Task to carry out: Look through the data below and report how many lines include "computer". Only the number should be given.

Stored records:
________________________

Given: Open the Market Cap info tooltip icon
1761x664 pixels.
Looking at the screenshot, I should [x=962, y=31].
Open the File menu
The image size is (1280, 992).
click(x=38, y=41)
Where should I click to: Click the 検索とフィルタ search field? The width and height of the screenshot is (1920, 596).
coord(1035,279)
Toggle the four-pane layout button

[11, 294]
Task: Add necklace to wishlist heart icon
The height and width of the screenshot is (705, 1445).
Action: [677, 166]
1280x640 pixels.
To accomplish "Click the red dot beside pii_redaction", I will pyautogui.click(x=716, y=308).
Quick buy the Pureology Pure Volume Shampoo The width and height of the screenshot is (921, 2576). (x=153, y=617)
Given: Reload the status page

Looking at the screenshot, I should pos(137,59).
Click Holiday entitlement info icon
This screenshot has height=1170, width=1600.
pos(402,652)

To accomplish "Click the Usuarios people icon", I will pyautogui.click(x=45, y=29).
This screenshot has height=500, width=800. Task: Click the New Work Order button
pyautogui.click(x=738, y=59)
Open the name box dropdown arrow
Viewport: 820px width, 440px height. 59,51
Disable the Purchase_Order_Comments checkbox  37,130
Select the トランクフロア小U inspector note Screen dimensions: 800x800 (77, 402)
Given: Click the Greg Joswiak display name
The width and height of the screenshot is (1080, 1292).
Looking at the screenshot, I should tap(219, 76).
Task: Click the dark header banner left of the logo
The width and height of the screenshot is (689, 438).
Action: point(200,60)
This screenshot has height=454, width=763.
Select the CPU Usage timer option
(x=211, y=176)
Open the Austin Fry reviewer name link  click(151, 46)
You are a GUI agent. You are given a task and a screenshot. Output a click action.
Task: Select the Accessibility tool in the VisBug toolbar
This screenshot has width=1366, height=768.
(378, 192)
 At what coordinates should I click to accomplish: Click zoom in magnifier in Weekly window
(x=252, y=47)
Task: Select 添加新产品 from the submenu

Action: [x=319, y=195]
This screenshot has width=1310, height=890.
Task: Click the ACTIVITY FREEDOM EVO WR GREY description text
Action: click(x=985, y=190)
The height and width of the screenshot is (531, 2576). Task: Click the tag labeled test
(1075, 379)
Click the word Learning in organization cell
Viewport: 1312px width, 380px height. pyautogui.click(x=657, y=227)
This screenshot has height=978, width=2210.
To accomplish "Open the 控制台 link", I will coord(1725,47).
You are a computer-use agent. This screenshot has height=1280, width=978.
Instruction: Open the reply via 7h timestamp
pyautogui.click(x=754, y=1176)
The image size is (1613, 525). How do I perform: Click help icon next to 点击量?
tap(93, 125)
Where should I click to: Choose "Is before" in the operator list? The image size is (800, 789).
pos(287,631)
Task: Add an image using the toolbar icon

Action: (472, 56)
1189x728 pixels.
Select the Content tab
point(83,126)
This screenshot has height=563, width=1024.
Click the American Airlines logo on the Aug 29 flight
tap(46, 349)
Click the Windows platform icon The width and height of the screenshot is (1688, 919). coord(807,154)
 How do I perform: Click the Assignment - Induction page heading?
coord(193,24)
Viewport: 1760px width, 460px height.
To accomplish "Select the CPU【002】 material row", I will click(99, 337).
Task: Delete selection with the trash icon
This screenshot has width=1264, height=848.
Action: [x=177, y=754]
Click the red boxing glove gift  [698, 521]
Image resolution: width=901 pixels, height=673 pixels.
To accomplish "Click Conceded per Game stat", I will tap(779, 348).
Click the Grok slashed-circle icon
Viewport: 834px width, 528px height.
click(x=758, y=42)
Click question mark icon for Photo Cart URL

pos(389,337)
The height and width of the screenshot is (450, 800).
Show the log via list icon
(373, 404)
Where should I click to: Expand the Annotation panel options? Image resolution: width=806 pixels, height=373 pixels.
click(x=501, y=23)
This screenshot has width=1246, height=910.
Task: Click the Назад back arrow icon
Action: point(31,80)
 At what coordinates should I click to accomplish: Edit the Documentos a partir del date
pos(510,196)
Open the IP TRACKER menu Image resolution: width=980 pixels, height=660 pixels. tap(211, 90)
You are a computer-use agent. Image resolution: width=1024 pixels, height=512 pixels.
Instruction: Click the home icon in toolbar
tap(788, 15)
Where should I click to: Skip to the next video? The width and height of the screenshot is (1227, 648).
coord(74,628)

________________________

Output for this exercise: 2